---------- GIVEN INFORMATION
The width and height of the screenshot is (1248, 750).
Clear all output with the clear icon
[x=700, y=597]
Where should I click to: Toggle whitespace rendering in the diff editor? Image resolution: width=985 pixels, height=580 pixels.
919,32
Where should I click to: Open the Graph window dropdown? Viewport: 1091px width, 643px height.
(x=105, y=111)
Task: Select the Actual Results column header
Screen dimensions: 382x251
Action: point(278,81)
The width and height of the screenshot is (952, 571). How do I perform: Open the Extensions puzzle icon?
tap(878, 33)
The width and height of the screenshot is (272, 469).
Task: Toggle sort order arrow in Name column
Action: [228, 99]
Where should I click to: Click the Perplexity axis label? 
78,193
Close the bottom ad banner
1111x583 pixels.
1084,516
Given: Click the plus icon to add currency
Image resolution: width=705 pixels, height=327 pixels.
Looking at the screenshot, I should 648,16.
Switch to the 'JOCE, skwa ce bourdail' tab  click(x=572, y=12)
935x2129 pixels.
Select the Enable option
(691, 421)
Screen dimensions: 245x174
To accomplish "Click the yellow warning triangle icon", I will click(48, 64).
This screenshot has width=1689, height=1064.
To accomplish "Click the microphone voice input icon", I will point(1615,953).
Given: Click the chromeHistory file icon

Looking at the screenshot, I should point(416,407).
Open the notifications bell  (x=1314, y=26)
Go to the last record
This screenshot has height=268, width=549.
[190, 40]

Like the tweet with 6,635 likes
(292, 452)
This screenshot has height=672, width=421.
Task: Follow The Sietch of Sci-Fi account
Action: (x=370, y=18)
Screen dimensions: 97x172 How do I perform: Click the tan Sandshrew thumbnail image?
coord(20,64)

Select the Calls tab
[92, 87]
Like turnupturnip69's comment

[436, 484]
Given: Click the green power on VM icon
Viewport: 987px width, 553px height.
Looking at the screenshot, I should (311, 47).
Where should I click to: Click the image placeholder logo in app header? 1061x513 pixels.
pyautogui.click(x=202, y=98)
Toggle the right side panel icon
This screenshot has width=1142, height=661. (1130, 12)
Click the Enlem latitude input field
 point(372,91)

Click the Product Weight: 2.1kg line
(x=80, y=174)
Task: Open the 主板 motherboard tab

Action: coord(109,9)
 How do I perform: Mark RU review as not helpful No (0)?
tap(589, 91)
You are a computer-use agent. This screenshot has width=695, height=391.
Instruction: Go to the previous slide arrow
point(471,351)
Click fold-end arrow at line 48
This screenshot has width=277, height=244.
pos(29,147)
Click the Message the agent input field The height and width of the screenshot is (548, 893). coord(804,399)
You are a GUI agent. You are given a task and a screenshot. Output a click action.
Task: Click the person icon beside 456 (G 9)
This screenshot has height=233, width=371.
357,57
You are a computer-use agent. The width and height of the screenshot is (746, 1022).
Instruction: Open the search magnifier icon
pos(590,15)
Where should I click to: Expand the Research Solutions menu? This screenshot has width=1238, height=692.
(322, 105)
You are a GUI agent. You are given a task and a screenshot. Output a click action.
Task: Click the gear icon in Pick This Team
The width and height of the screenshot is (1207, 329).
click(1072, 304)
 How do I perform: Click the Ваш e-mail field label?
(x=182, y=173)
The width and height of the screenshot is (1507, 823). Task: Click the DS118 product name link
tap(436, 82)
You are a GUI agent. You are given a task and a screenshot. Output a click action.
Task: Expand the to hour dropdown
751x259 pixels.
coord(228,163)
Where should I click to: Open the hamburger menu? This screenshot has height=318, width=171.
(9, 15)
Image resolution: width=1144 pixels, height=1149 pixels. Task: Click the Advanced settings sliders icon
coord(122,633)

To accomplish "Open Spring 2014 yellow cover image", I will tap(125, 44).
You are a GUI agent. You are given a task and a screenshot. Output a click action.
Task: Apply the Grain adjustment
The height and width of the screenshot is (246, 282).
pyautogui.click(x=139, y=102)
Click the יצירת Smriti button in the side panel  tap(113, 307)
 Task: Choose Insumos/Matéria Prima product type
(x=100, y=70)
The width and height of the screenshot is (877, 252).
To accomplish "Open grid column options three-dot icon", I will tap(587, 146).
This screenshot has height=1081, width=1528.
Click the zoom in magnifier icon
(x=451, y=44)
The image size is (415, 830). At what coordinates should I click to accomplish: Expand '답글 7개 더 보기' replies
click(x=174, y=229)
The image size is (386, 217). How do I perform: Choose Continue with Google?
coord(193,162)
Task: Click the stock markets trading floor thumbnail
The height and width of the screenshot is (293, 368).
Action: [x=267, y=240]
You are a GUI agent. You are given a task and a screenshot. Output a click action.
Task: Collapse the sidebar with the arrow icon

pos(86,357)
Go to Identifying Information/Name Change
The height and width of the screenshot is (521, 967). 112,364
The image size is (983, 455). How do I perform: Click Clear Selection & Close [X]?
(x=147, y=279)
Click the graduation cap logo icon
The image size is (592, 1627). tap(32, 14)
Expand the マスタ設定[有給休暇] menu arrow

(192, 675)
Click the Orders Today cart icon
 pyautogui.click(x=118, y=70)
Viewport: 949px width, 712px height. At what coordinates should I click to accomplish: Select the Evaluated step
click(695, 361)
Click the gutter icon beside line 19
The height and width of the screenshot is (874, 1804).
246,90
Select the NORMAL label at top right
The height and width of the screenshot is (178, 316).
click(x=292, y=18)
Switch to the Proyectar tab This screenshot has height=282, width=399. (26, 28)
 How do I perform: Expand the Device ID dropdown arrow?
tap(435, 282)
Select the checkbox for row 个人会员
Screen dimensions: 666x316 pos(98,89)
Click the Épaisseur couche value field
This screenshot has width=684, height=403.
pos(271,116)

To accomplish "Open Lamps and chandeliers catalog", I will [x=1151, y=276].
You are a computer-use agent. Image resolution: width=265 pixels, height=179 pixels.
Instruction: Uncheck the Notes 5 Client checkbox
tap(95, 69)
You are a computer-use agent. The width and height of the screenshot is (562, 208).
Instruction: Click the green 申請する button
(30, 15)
--------------------
WHAT TO WORK ON: Copy the data out verbatim, beginning at the line containing "How do I perform: Expand" and ending after the line containing "will [x=1151, y=276].".

SOLUTION:
 How do I perform: Expand the Device ID dropdown arrow?
tap(435, 282)
Select the checkbox for row 个人会员
Screen dimensions: 666x316 pos(98,89)
Click the Épaisseur couche value field
This screenshot has width=684, height=403.
pos(271,116)

To accomplish "Open Lamps and chandeliers catalog", I will [x=1151, y=276].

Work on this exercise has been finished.